I didn't want to break bounded accuracy by allowing my male fighters to get 25 strength (25 percent more than a women's max at 20), so I had to limit her to 16.

To compensate for this very reasonable and realistic house-rule, I decided that as a female barbarian, she gets an extra rage per day when she is PMSing. But on those days, she has one level of exhaustion. And we just track it by her own real-life cycle to keep it easy.

Anyway, she thinks I am being unfair, but I have the stats to back me up. Thoughts?

I'm trying to get a read for whether this is sarcastic or not. If it isn't though, I'll just point out that you're applying "realistic" house rules that involve blowing off how the strength score actually works, ignoring the numerous, numerous ways that the system is already ludicrously unrealistic.

kaoskonfety
2016-04-20, 10:00 AM
I'm trying to get a read for whether this is sarcastic or not. If it isn't though, I'll just point out that you're applying "realistic" house rules that involve blowing off how the strength score actually works, ignoring the numerous, numerous ways that the system is already ludicrously unrealistic.
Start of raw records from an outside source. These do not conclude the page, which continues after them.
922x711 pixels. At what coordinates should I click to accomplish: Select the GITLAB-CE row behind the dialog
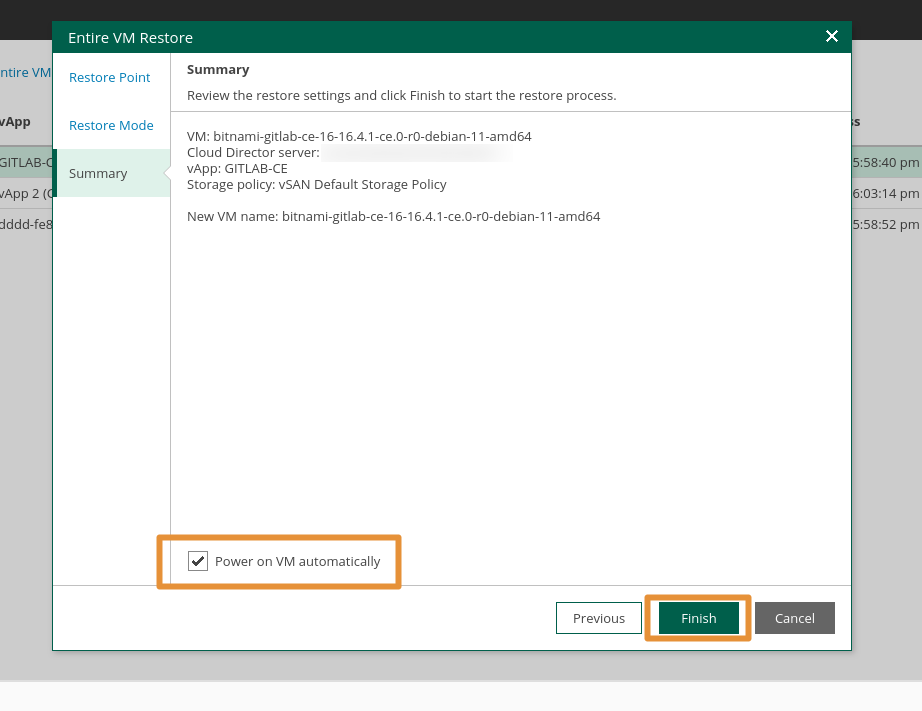[x=25, y=162]
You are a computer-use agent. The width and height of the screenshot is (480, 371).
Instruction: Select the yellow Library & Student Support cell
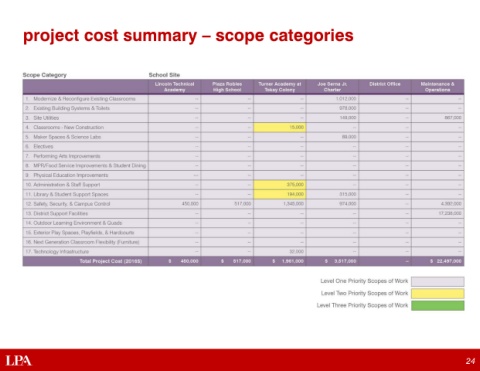pos(280,194)

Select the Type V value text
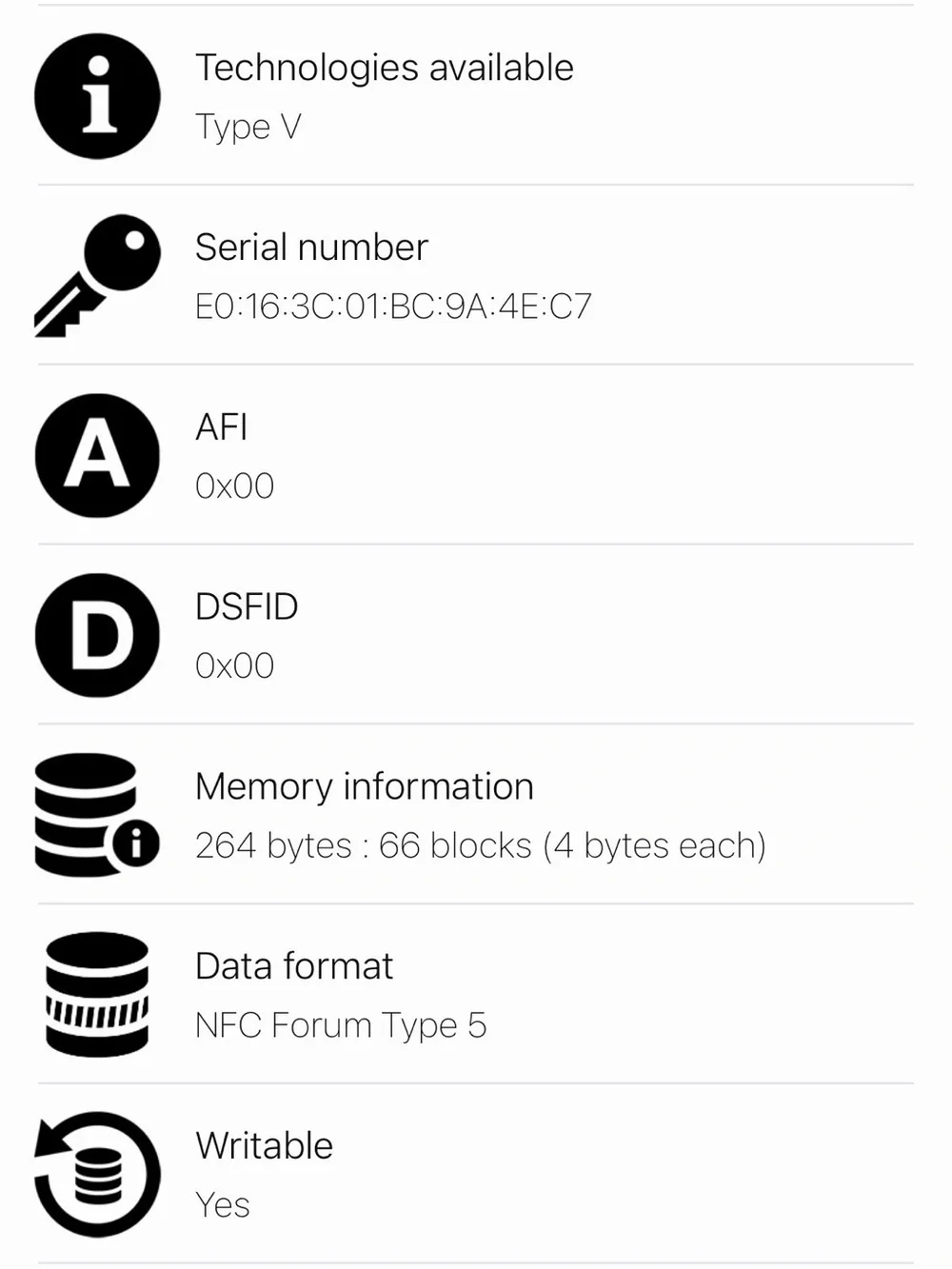[248, 127]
I suspect that is in fact, the point. The Strength score thing was playing it pretty straight so they tossed in the bow to make the sarcasm clearer... I hope.

Diebo
2016-04-20, 10:10 AM
I suspect that is in fact, the point. The Strength score thing was playing it pretty straight so they tossed in the bow to make the sarcasm clearer... I hope.

Yup, plain old satire (with blowgun thrown in to make it clear).

krugaan
2016-04-20, 10:14 AM
I can't remember the last time my pc had to use the bathroom.

Or take a bath. Or eat.

I did drink some ale, though. Or was it mead?

Seto
2016-04-20, 10:17 AM
The "very reasonable and realistic" line, the blowgun and the extra-rage based on her cycle have convinced me it is in fact, sarcasm. But since it's sarcasm realistic enough to start a comment war (not to mention upsetting people who actually have met that met with a non-sarcastic version of that rationale, or some women who meet with it everyday), posting it was probably not the smartest idea.

EDIT: But since you've clarified that it's satire, let's move on :smallsmile:

Temperjoke
2016-04-20, 10:18 AM
I can't remember the last time my pc had to use the bathroom.

Or take a bath. Or eat.

I did drink some ale, though. Or was it mead?

If you can't remember, you might have had too much, and your character did actually use the bathroom while you were blacked out.

Jarlhen
2016-04-20, 10:40 AM
I can't decide if this whole thread is a badly veiled joke or if it's serious... It's a joke, right?

Temperjoke
2016-04-20, 10:42 AM
I can't decide if this whole thread is a badly veiled joke or if it's serious... It's a joke, right?

At this point I'd say it's a little bit of column A and a little bit of column B.

krugaan
2016-04-20, 01:02 PM
If you can't remember, you might have had too much, and your character did actually use the bathroom while you were blacked out.

Darnit. That's why I had ... things ... drawn on my forehead.

Temperjoke
2016-04-20, 01:13 PM
Darnit. That's why I had ... things ... drawn on my forehead.

You should have known what was going to happen. Never be the first one to pass out.